##### Extracted entries #####
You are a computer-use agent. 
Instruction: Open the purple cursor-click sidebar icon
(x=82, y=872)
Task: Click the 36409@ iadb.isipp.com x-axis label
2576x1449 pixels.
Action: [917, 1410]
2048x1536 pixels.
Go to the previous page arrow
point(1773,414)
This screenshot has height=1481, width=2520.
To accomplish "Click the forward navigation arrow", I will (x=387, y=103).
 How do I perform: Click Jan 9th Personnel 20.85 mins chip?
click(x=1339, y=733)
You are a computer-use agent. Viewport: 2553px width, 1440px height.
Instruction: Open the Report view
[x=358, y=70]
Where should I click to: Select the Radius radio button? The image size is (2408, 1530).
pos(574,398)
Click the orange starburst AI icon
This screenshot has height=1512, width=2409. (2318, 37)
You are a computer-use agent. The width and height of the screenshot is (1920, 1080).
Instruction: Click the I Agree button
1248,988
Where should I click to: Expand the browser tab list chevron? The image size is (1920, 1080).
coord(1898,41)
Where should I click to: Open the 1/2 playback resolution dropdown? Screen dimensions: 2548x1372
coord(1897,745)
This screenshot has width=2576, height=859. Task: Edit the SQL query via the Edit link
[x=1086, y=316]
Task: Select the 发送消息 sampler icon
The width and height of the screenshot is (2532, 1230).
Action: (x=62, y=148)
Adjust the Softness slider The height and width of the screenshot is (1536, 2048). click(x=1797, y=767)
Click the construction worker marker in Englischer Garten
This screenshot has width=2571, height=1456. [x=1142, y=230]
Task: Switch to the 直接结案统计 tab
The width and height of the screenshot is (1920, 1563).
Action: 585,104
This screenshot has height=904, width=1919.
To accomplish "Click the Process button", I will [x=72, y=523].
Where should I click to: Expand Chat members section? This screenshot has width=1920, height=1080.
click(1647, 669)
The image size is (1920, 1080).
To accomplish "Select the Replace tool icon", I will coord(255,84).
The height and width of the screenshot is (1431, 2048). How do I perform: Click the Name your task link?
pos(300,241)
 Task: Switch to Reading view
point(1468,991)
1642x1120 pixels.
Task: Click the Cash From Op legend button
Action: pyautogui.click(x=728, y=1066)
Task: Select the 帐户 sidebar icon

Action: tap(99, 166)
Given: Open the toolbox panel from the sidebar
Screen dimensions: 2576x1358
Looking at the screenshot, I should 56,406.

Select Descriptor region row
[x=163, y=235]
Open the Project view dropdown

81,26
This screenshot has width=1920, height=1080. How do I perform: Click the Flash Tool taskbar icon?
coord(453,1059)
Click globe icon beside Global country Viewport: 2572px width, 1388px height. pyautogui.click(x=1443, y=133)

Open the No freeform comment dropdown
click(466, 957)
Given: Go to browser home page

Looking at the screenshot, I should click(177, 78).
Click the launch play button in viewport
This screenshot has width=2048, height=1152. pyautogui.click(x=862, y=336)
#####
Task description: All records above must be returned exactly as they appear.

Task output:
You are a computer-use agent. 
Instruction: Open the purple cursor-click sidebar icon
(x=82, y=872)
Task: Click the 36409@ iadb.isipp.com x-axis label
2576x1449 pixels.
Action: [917, 1410]
2048x1536 pixels.
Go to the previous page arrow
point(1773,414)
This screenshot has height=1481, width=2520.
To accomplish "Click the forward navigation arrow", I will (x=387, y=103).
 How do I perform: Click Jan 9th Personnel 20.85 mins chip?
click(x=1339, y=733)
You are a computer-use agent. Viewport: 2553px width, 1440px height.
Instruction: Open the Report view
[x=358, y=70]
Where should I click to: Select the Radius radio button? The image size is (2408, 1530).
pos(574,398)
Click the orange starburst AI icon
This screenshot has height=1512, width=2409. (2318, 37)
You are a computer-use agent. The width and height of the screenshot is (1920, 1080).
Instruction: Click the I Agree button
1248,988
Where should I click to: Expand the browser tab list chevron? The image size is (1920, 1080).
coord(1898,41)
Where should I click to: Open the 1/2 playback resolution dropdown? Screen dimensions: 2548x1372
coord(1897,745)
This screenshot has width=2576, height=859. Task: Edit the SQL query via the Edit link
[x=1086, y=316]
Task: Select the 发送消息 sampler icon
The width and height of the screenshot is (2532, 1230).
Action: (x=62, y=148)
Adjust the Softness slider The height and width of the screenshot is (1536, 2048). click(x=1797, y=767)
Click the construction worker marker in Englischer Garten
This screenshot has width=2571, height=1456. [x=1142, y=230]
Task: Switch to the 直接结案统计 tab
The width and height of the screenshot is (1920, 1563).
Action: 585,104
This screenshot has height=904, width=1919.
To accomplish "Click the Process button", I will [x=72, y=523].
Where should I click to: Expand Chat members section? This screenshot has width=1920, height=1080.
click(1647, 669)
The image size is (1920, 1080).
To accomplish "Select the Replace tool icon", I will coord(255,84).
The height and width of the screenshot is (1431, 2048). How do I perform: Click the Name your task link?
pos(300,241)
 Task: Switch to Reading view
point(1468,991)
1642x1120 pixels.
Task: Click the Cash From Op legend button
Action: pyautogui.click(x=728, y=1066)
Task: Select the 帐户 sidebar icon

Action: tap(99, 166)
Given: Open the toolbox panel from the sidebar
Screen dimensions: 2576x1358
Looking at the screenshot, I should 56,406.

Select Descriptor region row
[x=163, y=235]
Open the Project view dropdown

81,26
This screenshot has width=1920, height=1080. How do I perform: Click the Flash Tool taskbar icon?
coord(453,1059)
Click globe icon beside Global country Viewport: 2572px width, 1388px height. pyautogui.click(x=1443, y=133)

Open the No freeform comment dropdown
click(466, 957)
Given: Go to browser home page

Looking at the screenshot, I should click(177, 78).
Click the launch play button in viewport
This screenshot has width=2048, height=1152. pyautogui.click(x=862, y=336)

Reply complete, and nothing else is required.